§ WHAT IS NEEDED
Rewrite the records as a Markdown table with the columns Row and Line, from the line that contains "Select the right" through the last line of the records, one numbered row per line. Leave out blank lines and everything before that starting line.

** start of DATA PROVIDED **

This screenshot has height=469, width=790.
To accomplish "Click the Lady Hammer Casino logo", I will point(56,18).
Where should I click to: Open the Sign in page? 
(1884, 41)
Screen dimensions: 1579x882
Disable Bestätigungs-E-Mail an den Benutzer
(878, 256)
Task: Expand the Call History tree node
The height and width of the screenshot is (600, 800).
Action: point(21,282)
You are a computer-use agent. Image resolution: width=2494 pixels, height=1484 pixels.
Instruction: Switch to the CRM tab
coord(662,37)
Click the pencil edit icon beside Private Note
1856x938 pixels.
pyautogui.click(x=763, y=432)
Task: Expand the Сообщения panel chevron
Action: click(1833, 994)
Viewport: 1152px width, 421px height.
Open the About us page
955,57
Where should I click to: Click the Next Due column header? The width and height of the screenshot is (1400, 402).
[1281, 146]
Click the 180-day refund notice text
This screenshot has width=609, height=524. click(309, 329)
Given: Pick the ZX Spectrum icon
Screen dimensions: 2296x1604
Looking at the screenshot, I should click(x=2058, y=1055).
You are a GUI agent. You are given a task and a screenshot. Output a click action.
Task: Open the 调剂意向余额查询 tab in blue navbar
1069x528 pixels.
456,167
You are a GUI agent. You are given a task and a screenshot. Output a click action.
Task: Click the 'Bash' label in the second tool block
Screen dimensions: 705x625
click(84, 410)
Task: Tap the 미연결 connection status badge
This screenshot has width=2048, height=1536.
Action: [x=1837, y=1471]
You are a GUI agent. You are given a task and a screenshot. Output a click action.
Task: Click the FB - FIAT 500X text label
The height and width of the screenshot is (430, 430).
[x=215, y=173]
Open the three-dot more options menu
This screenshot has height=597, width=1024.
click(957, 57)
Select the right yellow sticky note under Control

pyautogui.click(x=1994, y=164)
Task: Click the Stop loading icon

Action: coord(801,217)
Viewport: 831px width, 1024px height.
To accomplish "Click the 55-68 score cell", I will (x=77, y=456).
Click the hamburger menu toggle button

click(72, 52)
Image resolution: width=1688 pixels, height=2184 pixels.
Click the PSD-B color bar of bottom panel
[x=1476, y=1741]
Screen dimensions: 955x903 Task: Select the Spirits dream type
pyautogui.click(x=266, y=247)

** end of DATA PROVIDED **

§ ANSWER TO THIS PROBLEM
| Row | Line |
|---|---|
| 1 | Select the right yellow sticky note under Control |
| 2 | pyautogui.click(x=1994, y=164) |
| 3 | Task: Click the Stop loading icon |
| 4 | Action: coord(801,217) |
| 5 | Viewport: 831px width, 1024px height. |
| 6 | To accomplish "Click the 55-68 score cell", I will (x=77, y=456). |
| 7 | Click the hamburger menu toggle button |
| 8 | click(72, 52) |
| 9 | Image resolution: width=1688 pixels, height=2184 pixels. |
| 10 | Click the PSD-B color bar of bottom panel |
| 11 | [x=1476, y=1741] |
| 12 | Screen dimensions: 955x903 Task: Select the Spirits dream type |
| 13 | pyautogui.click(x=266, y=247) |